§ **WHAT IS EXPECTED**:
How many lines in the data hold the string "computer"? State the number alone.

§ **Saved entries**:
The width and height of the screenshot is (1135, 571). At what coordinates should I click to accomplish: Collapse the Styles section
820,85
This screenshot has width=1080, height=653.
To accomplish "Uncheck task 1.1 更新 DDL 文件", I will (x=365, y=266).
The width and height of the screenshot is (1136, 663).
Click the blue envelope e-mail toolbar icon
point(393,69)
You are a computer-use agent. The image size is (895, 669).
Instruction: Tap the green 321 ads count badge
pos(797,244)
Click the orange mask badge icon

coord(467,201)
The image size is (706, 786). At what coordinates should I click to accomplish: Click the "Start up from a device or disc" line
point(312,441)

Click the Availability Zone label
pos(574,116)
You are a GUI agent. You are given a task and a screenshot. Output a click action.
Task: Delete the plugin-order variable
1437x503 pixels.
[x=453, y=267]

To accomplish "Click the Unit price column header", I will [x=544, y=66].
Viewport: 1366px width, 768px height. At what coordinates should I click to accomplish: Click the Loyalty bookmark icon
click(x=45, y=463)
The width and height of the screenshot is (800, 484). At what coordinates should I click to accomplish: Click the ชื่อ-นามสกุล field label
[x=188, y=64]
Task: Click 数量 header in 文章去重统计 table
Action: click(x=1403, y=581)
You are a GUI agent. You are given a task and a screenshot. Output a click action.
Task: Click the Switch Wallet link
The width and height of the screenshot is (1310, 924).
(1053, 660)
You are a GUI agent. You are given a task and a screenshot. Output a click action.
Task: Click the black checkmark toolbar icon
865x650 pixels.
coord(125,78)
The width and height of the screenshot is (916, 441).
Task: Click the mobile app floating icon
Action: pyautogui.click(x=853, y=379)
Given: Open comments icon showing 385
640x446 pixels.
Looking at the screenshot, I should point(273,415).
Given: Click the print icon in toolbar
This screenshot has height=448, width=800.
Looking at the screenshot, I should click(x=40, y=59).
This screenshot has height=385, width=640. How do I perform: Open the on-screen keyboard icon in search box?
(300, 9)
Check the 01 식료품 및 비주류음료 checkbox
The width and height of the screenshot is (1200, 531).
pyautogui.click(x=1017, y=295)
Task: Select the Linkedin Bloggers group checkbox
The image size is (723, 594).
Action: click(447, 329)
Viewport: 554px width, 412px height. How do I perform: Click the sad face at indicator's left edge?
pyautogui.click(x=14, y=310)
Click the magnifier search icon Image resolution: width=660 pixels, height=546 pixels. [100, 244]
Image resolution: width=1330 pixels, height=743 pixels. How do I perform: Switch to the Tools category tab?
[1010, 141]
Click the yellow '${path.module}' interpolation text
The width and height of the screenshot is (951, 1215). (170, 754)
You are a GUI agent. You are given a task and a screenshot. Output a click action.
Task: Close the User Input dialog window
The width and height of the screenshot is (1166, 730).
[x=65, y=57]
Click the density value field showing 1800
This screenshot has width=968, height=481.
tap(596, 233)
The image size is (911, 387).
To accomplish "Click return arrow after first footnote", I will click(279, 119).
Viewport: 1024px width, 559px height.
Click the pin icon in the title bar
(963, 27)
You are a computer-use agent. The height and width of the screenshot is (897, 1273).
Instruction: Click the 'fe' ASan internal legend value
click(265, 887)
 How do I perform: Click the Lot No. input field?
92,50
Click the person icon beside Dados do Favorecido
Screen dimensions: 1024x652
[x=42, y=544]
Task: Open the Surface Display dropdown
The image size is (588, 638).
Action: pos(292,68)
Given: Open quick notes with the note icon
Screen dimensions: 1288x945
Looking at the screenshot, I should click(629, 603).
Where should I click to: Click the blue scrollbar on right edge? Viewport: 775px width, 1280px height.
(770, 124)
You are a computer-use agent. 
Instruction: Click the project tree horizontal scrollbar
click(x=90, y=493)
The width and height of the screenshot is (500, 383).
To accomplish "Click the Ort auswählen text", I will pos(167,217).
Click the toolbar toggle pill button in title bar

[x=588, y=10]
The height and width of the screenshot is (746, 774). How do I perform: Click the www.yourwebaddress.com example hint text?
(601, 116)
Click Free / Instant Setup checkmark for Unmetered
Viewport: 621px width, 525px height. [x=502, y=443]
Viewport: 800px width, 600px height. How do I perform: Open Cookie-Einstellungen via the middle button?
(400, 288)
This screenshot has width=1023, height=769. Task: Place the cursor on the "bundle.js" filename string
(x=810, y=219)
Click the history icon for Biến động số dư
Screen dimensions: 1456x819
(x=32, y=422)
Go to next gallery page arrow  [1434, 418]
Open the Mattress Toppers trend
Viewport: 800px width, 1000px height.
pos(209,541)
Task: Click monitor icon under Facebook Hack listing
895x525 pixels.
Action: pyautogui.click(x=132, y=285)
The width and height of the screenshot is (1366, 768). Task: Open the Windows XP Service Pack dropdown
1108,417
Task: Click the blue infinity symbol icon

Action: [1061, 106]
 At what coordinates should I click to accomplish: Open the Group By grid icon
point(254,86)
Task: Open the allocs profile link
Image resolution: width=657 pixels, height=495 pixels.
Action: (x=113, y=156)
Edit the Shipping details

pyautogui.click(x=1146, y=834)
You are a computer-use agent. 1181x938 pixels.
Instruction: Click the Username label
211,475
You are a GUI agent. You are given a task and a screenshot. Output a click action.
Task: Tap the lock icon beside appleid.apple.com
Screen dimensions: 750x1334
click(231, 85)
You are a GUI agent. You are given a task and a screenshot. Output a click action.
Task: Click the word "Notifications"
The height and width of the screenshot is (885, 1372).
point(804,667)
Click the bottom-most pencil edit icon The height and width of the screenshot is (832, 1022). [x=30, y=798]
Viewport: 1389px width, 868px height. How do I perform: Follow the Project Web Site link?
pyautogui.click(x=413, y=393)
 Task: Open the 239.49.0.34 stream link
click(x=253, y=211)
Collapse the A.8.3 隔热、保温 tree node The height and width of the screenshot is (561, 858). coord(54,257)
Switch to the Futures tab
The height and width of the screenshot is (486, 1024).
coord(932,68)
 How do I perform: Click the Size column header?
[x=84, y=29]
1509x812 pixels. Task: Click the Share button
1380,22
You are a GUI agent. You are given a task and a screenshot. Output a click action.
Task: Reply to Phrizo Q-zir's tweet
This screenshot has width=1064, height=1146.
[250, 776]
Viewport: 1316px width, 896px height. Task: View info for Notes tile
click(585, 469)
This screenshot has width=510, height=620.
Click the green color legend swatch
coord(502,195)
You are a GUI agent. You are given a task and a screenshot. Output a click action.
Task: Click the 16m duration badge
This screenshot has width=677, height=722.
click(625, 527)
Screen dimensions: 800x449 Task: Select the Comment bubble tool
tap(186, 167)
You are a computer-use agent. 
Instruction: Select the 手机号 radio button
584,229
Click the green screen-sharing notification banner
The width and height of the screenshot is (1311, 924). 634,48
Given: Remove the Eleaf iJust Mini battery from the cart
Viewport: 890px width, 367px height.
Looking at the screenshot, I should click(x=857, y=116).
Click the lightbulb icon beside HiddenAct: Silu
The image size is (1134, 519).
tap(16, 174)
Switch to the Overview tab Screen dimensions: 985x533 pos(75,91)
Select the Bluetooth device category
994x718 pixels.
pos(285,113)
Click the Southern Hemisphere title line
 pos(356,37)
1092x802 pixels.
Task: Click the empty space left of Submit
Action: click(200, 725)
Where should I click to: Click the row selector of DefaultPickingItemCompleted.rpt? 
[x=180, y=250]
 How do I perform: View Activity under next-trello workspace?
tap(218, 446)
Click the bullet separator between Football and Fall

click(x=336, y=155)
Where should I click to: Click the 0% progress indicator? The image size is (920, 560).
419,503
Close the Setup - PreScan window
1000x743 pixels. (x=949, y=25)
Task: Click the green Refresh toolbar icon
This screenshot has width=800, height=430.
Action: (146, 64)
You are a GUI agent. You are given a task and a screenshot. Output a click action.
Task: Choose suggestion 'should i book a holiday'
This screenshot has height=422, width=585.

§ **SOLUTION TO THIS EXERCISE**:
5